When I talk about the day after, imagine that there is an independent Palestinian state that has the sovereign right to issue identity cards to whomever it pleases. What will happen? Almost 3 million Palestinians live outside of Judea and Samaria and Gaza, and most of them will want to come to Judea and Samaria as soon as the Palestinian state is established. These are not the Palestinians who have been successful in Saudi Arabia or in the Gulf states. They will come from Syria or Lebanon, not only because they want to come – the regimes there will kick them over the border at the first opportunity. They’ve been waiting for this day.
Let’s think one step further. Will the economy in the West Bank be able to absorb another 3 million Palestinians? Where will they live? What will they eat? Where will they work? And how will this affect Israel?
My conclusion from everything that has happened in our region, in Libya and in Iraq, is that we must always think about what will happen the day after.

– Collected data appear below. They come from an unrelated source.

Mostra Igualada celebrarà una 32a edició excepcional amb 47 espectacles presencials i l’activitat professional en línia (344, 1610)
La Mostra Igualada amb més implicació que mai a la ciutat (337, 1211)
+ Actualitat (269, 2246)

5. Relations with our neighbors – from Turkey and Iraq, to Libya and Sudan: Concerning the states bordering us, and those with which we have some kind of ties, we should learn from past experience. Our main mistake was that, when we signed various agreements with states in the region, we signed only with the rulers, not with the states or the people. This has resulted in a strange situation in which, on the one hand, we have diplomatic relations and, on the other hand, among many parts of the population, which include liberals as well as religious radicals, there is a consensus on hatred and incitement against the State of Israel. Every time, we are told that we have to consider the reality, the difficulties they face internally, and, since the security situation is okay, not to pay attention to incitement within those countries or to the anti-Israel positions that they adopt in every possible international forum. This is unacceptable to me. We must not agree to a situation in which, as [former Mossad head] Meir Dagan once described Israel is like a mistress in the region – everyone enjoys her and no one acknowledges the relationship with her.
We must demand diplomatic benefits, not only security. We have to ensure that, when we sign a peace agreement, it is with the state, that it is an agreement between peoples and not just with the rulers. Because an agreement with the rulers is not sustainable, and the regimes are not willing to explain the agreement to the people and to confront the incitement. On the contrary, they show a willingness only to hide their ties with Israel. We must weigh if this is what we need right now and whether this is the right approach.
The other two issues are:
6. Relations with the BRICS emerging national economies: Brazil, Russia, India, China and South Africa; and
7. Relations with the European Union, particularly France and Germany, because the latter determine 90% of the European Union’s positions.